In the recently published document, the ACC/AHA scientific committee suggested that cardiovascular screening programs (independent of size, scope, or design) should be driven by sound scientific principles and policy and not by reaction to catastrophic events or political pressure from advocacy groups. The committee recommended (Table 2) that the AHA 14-point screening guidelines and those of other societies, such as the Preparticipation Physical Evaluation monograph, be used by examiners as part of a comprehensive history-taking and physical examination to detect or raise suspicion of genetic/congenital and other cardiovascular abnormalities and that standardization of the questionnaire forms used as guides for examiners of high school and college athletes in the United States be pursued. The committee felt that screening with 12-lead ECGs (or echocardiograms) in association with comprehensive history-taking and physical examination to identify or raise suspicion of genetic/congenital and other cardiovascular abnormalities may be considered in relatively small cohorts of young healthy people 12 to 25 years of age, not necessarily limited to athletes (e.g., in high schools, colleges/ universities, or local communities), provided that close physician involvement and sufficient quality control can be achieved. The committee felt that mandatory and universal mass screening with 12-lead ECGs in large general populations of young healthy people 12 to 25 years of age (including on a national basis in the United States) to identify genetic/congenital and other cardiovascular abnormalities is not recommended for either athletes or nonathletes.
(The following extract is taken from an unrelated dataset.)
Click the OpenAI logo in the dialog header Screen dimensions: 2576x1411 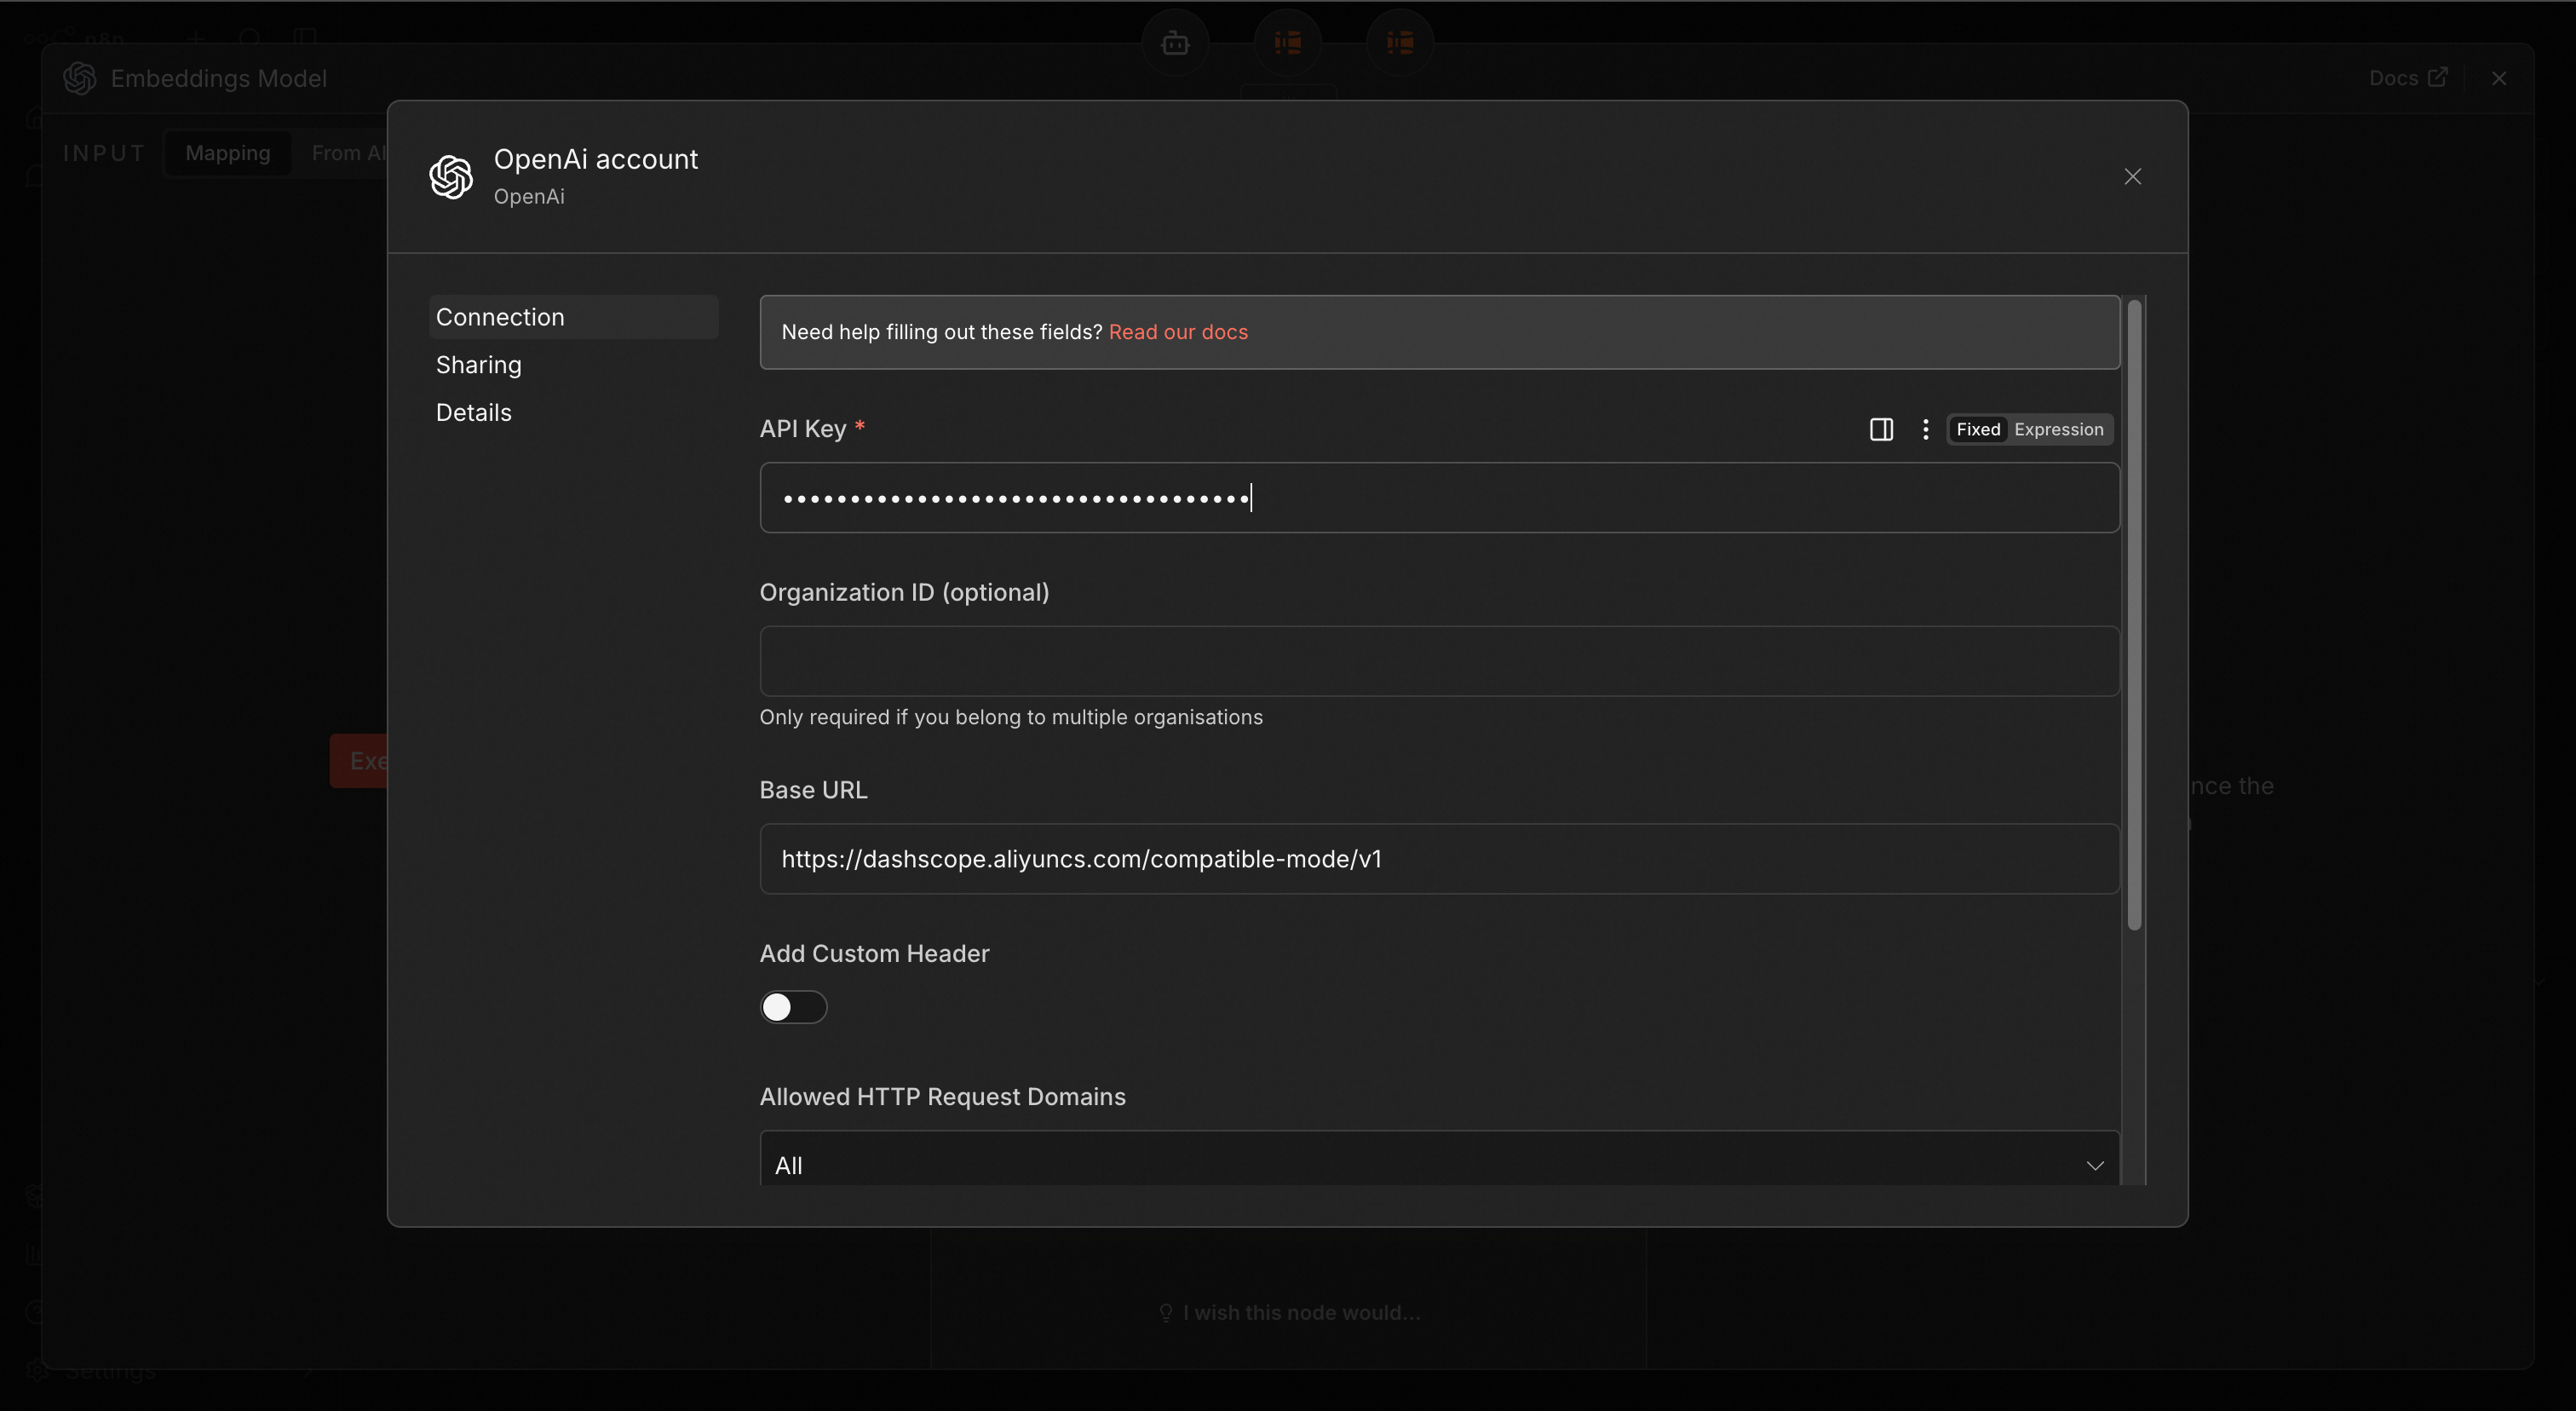point(451,177)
At this time consideration for large-scale, general population, and universal cardiovascular screening in the age group 12 to 25 years with history-taking and physical examination alone is not recommended including on a national basis in the United States.8
The scientific statement committee acknowledged the tragic nature of SDs in the young, but did not believe the available data support a significant public health benefit from using the 12-lead ECG as a universal screening tool. There is a need for more widespread dissemination of automated external defibrillators, which are effective in saving young lives on the athletic field and elsewhere.